Trotzdem lieferte das Halbfinale einen ikonischen Moment: das 170er-Finish, während Littler bereits auf Kurs zum 9-Darter war. „Das ist eigentlich das Einzige, was ich wirklich aus dem Match mitnehme“, sagt Searle. Der Clip ging online viral. „Als ich zuletzt nachsah, stand er bei viereinhalb Millionen Views. Das ist einfach irre.“
Searles überragender WM-Lauf erwies sich später aus einem ganz anderen Grund als besonders wertvoll. Während der WM ging es nicht nur um das, was Searle auf der Bühne zeigte. In Interviews sprach er offen über sein Engagement für die Cure ADOA Foundation. Die Stiftung unterstützt die Forschung zur autosomal-dominanten Optikusatrophie (ADOA), einer erblichen Augenerkrankung, mit der Searle selbst lebt.

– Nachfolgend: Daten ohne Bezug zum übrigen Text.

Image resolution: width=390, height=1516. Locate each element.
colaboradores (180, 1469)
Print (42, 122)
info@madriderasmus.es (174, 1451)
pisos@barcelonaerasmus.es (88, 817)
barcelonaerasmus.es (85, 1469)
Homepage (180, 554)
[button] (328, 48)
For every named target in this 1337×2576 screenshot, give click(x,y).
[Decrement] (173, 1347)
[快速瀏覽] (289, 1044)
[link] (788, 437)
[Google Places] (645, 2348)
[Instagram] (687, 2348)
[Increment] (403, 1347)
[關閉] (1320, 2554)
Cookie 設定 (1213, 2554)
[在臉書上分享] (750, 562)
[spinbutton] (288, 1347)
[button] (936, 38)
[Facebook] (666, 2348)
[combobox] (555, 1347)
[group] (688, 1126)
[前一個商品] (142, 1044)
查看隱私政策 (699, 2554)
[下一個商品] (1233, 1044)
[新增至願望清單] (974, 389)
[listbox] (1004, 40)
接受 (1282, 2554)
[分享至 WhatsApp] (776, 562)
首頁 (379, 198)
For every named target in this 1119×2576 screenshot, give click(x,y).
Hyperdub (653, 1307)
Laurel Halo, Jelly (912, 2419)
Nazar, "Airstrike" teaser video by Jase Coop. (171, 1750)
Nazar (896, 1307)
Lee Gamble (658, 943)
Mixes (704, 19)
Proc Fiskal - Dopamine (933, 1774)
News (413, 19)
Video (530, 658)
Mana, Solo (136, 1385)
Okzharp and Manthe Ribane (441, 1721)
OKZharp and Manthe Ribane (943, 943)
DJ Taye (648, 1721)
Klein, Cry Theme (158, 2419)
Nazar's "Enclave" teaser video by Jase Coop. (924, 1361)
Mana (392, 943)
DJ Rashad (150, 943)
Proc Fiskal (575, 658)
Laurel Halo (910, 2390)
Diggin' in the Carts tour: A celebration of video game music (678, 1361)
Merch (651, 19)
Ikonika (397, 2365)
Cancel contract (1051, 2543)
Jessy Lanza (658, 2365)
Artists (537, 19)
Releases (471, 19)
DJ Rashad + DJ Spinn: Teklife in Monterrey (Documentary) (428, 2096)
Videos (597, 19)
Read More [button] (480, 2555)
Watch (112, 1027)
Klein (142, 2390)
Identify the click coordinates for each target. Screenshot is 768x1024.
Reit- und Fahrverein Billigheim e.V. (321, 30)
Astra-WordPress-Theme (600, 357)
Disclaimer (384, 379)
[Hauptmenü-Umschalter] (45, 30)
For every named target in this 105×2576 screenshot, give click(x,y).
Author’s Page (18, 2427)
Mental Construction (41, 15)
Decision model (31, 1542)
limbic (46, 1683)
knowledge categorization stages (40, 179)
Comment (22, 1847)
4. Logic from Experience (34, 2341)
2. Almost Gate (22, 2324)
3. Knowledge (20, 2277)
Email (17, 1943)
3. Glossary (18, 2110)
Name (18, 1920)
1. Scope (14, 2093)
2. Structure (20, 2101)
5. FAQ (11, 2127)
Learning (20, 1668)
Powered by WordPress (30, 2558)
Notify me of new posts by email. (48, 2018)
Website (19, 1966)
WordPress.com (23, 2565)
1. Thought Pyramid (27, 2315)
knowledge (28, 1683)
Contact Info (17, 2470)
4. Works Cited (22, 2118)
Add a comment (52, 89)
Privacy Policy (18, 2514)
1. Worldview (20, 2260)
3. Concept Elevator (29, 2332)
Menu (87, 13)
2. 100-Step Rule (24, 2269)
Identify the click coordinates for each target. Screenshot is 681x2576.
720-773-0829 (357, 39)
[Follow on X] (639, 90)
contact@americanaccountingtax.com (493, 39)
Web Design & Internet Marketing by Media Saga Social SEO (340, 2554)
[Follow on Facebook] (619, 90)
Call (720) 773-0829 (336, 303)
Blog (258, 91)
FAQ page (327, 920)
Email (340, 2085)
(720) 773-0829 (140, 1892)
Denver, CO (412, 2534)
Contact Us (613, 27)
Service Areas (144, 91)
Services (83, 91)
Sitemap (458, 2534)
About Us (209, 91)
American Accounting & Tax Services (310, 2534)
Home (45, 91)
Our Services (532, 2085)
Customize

„Es ist etwas, womit ich selbst zu kämpfen habe“, erklärt er. „Aber es wurde bei mir erst kürzlich offiziell festgestellt, nach der Diagnose meiner Tochter. Alles, was ich tue, mache ich eigentlich für sie. Nicht für mich.“
Seine Motivation formuliert Searle klar. „Wenn sie ein Heilmittel finden und ihr helfen können, wäre das fantastisch. Für mich? Ich bin wahrscheinlich zu alt, um noch an eine Heilung zu denken. Ich habe immer damit gelebt, und ich glaube, ich habe es gar nicht so schlecht gemacht.“

Unterstützung aus unerwarteter Richtung

Die Aufmerksamkeit, die Searle der Stiftung verschaffte, blieb nicht unbemerkt. Während der Weltmeisterschaft entschied sich Paddy Power, Sponsorenlogos zu verwischen, um zusätzliche Aufmerksamkeit für die Stiftung zu erzeugen – inklusive einer Spende. „Ehrlich gesagt: alle Anerkennung an Paddy Power“, sagt Searle. „Sie hätten das überhaupt nicht tun müssen. Es ist ein gigantisches Unternehmen. Aber sie haben es getan.“
Bewusst unscharf: Im WM-Halbfinale verzichtete Paddy Power auf klar erkennbare Werbetafeln und setzte stattdessen gezielt verschwommene Logos ein – ein starkes Zeichen, um Aufmerksamkeit für die Augenerkrankung ADOA und das Engagement von Ryan Searle zu schaffen
Bewusst unscharf: Im WM-Halbfinale verzichtete Paddy Power auf klar erkennbare Werbetafeln und setzte stattdessen gezielt verschwommene Logos ein – ein starkes Zeichen, um Aufmerksamkeit für die Augenerkrankung ADOA und das Engagement von Ryan Searle zu schaffen
Die Entscheidung fiel kurzfristig. „Ich bekam am Abend zuvor eine Nachricht von Dave Allen von der Professional Darts Corporation mit der Frage, ob es für mich okay sei, die Tafeln anzupassen. Für mich machte das keinen Unterschied. Wenn es hilft, mehr Aufmerksamkeit zu schaffen, umso besser.“
Nach Einschätzung des Interviewers ist Searle damit ungewollt zu einem Vorbild geworden. Viele wussten nichts von seiner Sehbeeinträchtigung – und erst recht nicht, dass es möglich ist, mit einer solchen Erkrankung auf diesem Niveau Darts zu spielen. Die Botschaft ist klar und stark: Einschränkungen müssen kein Hindernis sein, um anzufangen oder dranzubleiben.
Für Searle steht fest, dass es sich dabei nicht um eine einmalige Aktion handelt. Hinter den Kulissen arbeitet er bereits an weiteren Initiativen rund um Bewusstseinsbildung und Inklusion in der Dartswelt.